READING PASSAGE:
# Can feces buildup in the shell cause problems?



## bourgeoiscaesar (Nov 1, 2017)

Gave my sulcata a soak and a cleaning today and noticed a good bit of feces built up in the shell. It wasn’t dried or impacted or anything, just very fiber-y, I’m assuming from the grass he eats outside. Is this anything to worry about? I managed to clean it out without issues, and he can poop without any issues, so it doesn’t seem to be affecting him. Just wanted to make sure there isn’t any kind of sanitation issue or anything this could cause.


----------



## JoesMum (Nov 1, 2017)

They have a bad habit of walking through their fresh poop. Regular soaks will loosen it and keep him clean. Otherwise don’t worry about their total lack of hygiene - at least he wasn’t eating the poop (they do sometimes!)


----------



## Yvonne G (Nov 1, 2017)

Yes, it can. Baby desert tortoises are prone to having this problem. I'm referring to feces stuck around the vent (cloaca) area. A baby will poop and it doesn't drop off, but stays in place and hardens. Then he poops again. Eventually this poop causes him to become constipated because he is unable to get any more poop out. Many's the time I've had to clean stuck on poop off a baby desert tortoise's tail. Soaking daily helps keep the poop off.

If you're just talking about odd bits and pieces of poop stuck to the bottom of the shell (plastron), no, it probably won't cause any harm. Try to keep the poop picked up daily and it's easier to keep it off the tortoise.


----------



## TammyJ (Nov 1, 2017)

A regular warm early morning soak is a good way to get them to poop - in the water, and help mitigate this problem.
I don't know how often a tortoise should poop, I guess it depends on what kind he is and what he eats, temperatures, etc.
I would think that the desert tortoises in the wild would be more likely to have the poop sticking problem due to their dry environment..?


----------

WRITTEN PROBLEM 1:
In the thread, which tortoises does Yvonne G say are prone to getting feces stuck around the vent?
WRITTEN PROBLEM 2:
Copy the part of the thread that starts at the words "If you're just" and ends after "their dry environment..?".
The material that comes next is separate from the thread.

DATA EXTRACT:
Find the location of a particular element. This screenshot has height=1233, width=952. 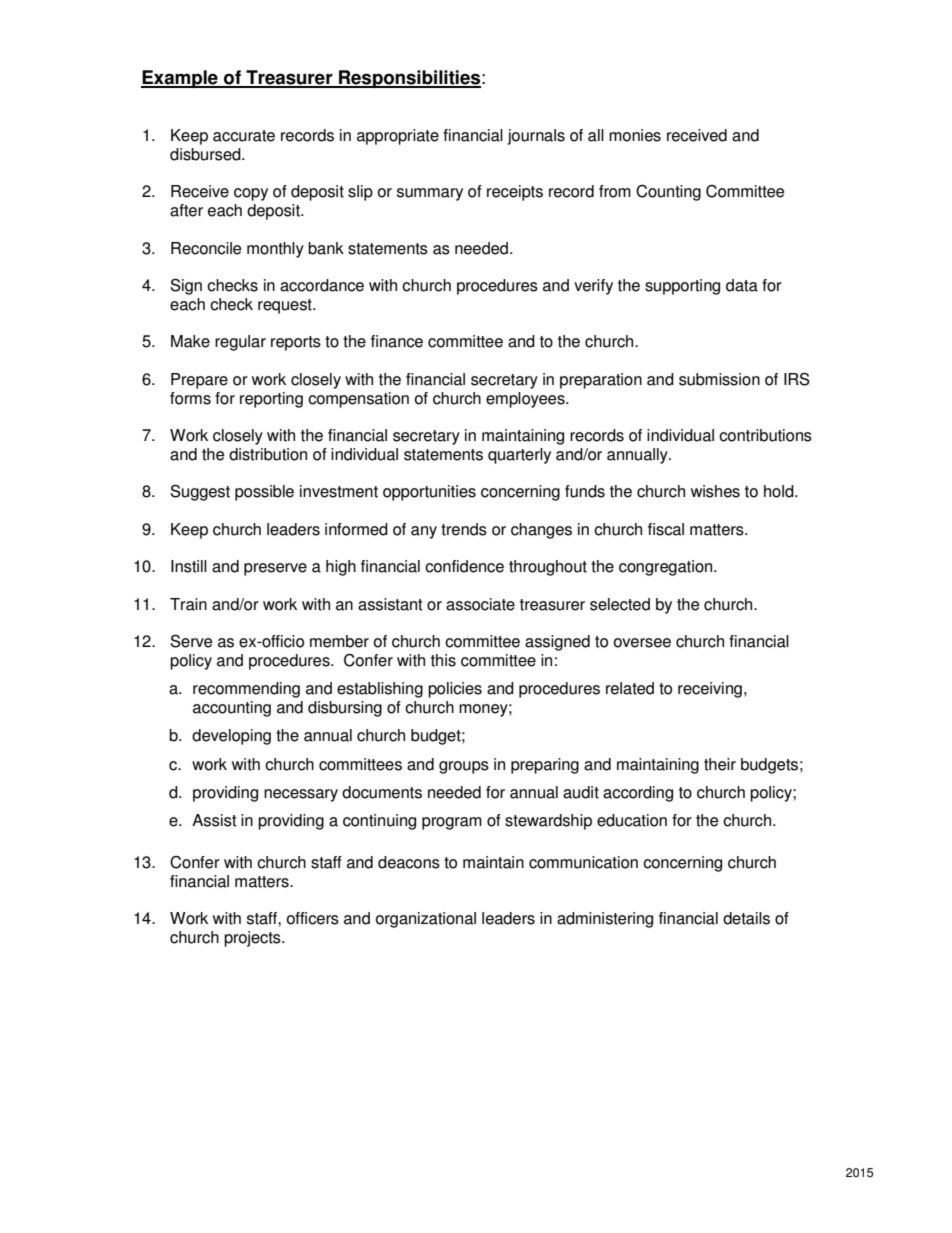

journals is located at coordinates (536, 137).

EXERCISE ANSWER 1:
Baby desert tortoises.

EXERCISE ANSWER 2:
If you're just talking about odd bits and pieces of poop stuck to the bottom of the shell (plastron), no, it probably won't cause any harm. Try to keep the poop picked up daily and it's easier to keep it off the tortoise.


----------



## TammyJ (Nov 1, 2017)

A regular warm early morning soak is a good way to get them to poop - in the water, and help mitigate this problem.
I don't know how often a tortoise should poop, I guess it depends on what kind he is and what he eats, temperatures, etc.
I would think that the desert tortoises in the wild would be more likely to have the poop sticking problem due to their dry environment..?